Configure connection

To utilize a connection that replaces the environment variables you originally defined in LangChain code, you need to import promptflow connection library promptflow.connections in the python node.

For example:

If you have a LangChain code that consumes the AzureOpenAI model, you can replace the environment variables with the corresponding key in the Azure OpenAI connection:

Import library from promptflow.connections import AzureOpenAIConnection

Screenshot of LangChain code in prompt flow.

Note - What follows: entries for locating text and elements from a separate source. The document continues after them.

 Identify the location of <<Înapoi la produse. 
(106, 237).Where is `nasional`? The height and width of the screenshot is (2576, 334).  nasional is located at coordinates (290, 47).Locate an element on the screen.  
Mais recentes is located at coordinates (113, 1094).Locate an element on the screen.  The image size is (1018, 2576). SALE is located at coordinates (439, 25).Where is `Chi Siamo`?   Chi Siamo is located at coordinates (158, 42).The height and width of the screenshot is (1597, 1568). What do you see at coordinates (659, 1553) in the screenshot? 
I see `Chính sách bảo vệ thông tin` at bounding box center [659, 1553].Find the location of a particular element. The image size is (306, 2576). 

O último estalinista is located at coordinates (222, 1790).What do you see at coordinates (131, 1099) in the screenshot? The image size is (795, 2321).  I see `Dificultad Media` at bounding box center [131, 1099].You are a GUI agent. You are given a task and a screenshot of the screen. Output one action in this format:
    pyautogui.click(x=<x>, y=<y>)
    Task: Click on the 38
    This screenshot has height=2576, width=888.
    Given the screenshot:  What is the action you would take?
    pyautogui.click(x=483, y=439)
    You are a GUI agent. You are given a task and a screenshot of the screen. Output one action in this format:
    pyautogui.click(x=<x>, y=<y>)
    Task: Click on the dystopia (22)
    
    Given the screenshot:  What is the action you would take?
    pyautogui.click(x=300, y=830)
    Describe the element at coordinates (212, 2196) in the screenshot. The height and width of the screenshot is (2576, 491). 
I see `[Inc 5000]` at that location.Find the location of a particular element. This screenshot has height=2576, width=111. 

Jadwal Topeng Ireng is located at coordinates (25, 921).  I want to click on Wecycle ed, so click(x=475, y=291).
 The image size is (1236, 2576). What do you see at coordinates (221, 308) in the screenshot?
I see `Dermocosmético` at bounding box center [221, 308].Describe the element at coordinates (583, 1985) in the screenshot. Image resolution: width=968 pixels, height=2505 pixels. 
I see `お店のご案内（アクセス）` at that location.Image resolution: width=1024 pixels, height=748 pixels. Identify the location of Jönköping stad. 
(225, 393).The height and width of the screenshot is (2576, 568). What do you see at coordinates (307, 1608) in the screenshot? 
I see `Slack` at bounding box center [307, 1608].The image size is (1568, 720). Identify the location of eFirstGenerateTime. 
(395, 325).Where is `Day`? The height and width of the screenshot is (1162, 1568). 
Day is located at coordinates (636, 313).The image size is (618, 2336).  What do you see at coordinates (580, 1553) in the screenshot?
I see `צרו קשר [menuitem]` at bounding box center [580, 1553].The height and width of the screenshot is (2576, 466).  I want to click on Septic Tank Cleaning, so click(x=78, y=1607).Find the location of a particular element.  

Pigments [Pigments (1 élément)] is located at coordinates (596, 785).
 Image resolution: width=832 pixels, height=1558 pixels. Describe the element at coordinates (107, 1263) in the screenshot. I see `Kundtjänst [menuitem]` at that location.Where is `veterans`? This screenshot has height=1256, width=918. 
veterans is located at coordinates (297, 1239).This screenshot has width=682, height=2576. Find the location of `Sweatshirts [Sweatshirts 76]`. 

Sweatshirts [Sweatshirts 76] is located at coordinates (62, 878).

For custom connection, you need to follow the steps:

  1. Import library from promptflow.connections import CustomConnection, and define an input parameter of type CustomConnection in the tool function. Screenshot of doc search chain node highlighting the custom connection.
  2. Parse the input to the input section, then select your target custom connection in the value dropdown. Screenshot of the chain node highlighting the connection.
  3. Replace the environment variables that originally defined the key and credential with the corresponding key added in the connection.
  4. Save and return to authoring page, and configure the connection parameter in the node input.

Configure input and output

Before running the flow, configure the node input and output, as well as the overall flow input and output. This step is crucial to ensure that all the required data is properly passed through the flow and that the desired results are obtained.